Last Friday, I recommended the stock of a company that supplies the key material in hard drives to the world’s largest hard-drive makers. These companies manufacture 75% of the world’s hard drives, including those used in the Xbox. If you agree with me that store-and-forward networks, such as TiVo and now Xbox Live, will be the most desirable way of buying video content, this is a stock pick you shouldn’t miss.
* * * Video soaks up a lot of bandwidth. Level 3 (LVLT) is the network provider for Xbox Live. Its stock is up 5% today… and nearly 100% over the last 12 months.
* * * More video on the Internet: Verizon is in advanced talks with YouTube in order to bring the Internet videos to Verizon subscribers. This would be a major move to bring videos to cell phones. Verizon also will offer YouTube as an OnDemand feature of a TV service that’s part of the company’s fiber-to-the-home rollout. The deal should close in a matter of weeks.
* * * Today, China’s holdings of U.S. Treasury obligations will exceed $1 trillion. I don’t know what this means, but it doesn’t feel good knowing that we owe them so much. I can’t think of one thing I own from China that I really need.

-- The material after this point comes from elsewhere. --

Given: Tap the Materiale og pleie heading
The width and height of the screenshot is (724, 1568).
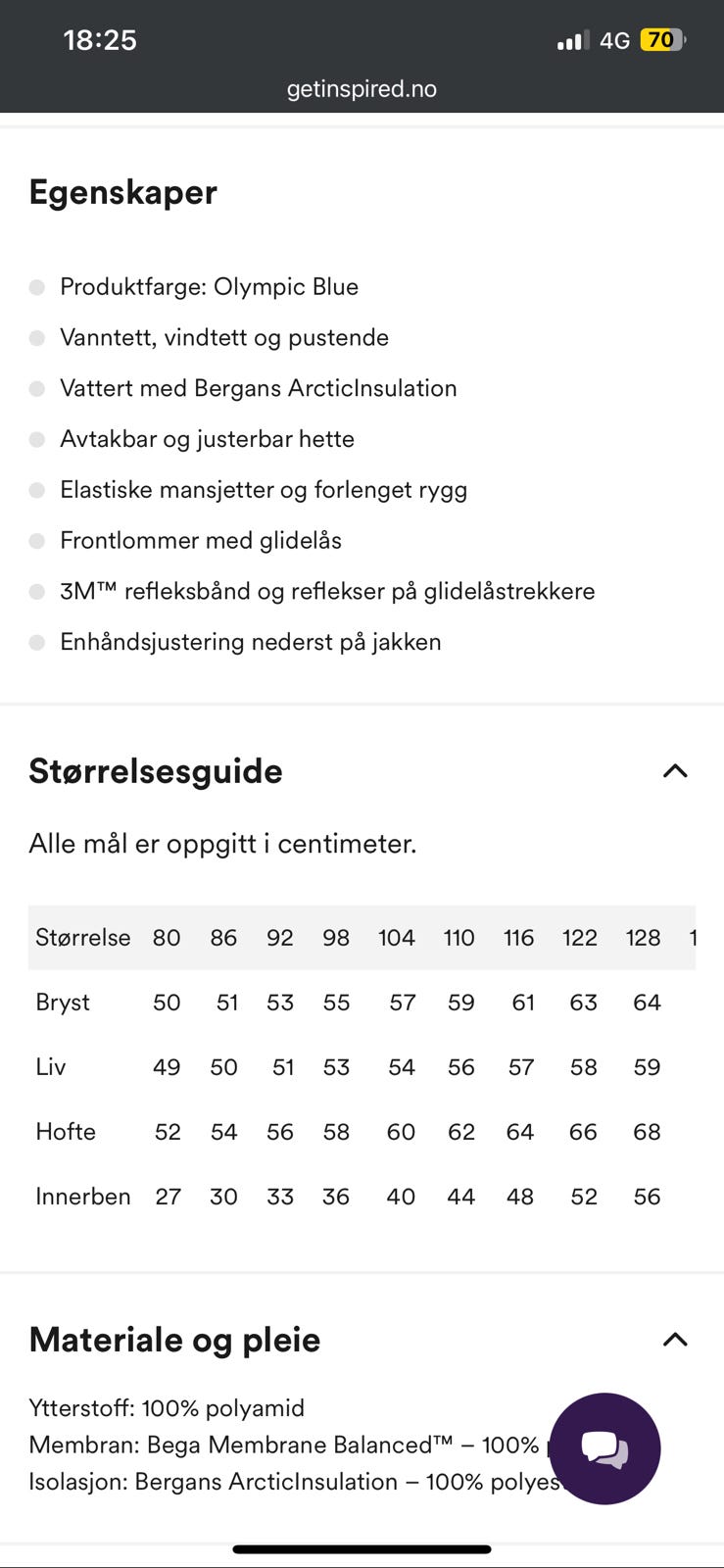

* * * We stuck our foot in our mouth yesterday in regards to our new quantitative investment service. While the data on our housing stock indicator was correct, an editing mistake led us to publish incorrect figures regarding the recent price history of the home builder’s index. The point we were making was still valid – homebuilder stocks soared and then crashed – but our numbers were off. Here’s what we meant to say:
– From August ‘04 to August ‘05, homebuilders gained 92.7%
– From August ‘05 to November ‘06, homebuilders lost -40.7%
In regards to Ian’s very contrarian view, Toll Brothers released truly horrible news today. New orders are down 56% from last year. Even worse, the company will write-off as much as $100 million in land options in the next quarter. Nobody in his right mind would buy this stock… but it’s up for the day.
Maybe Ian’s on to something.
* * * Reader TL Lune says we’re the loony ones: "You have all now officially lost your minds… The poor people of this country are worse off by virtually every measure available in the time since Wal-Mart became a national institution – but that doesn’t stop Dan for a second… Stop telling the rest of us that we do not have the right to feel the way we do, or that you are somehow morally superior to the rest of us."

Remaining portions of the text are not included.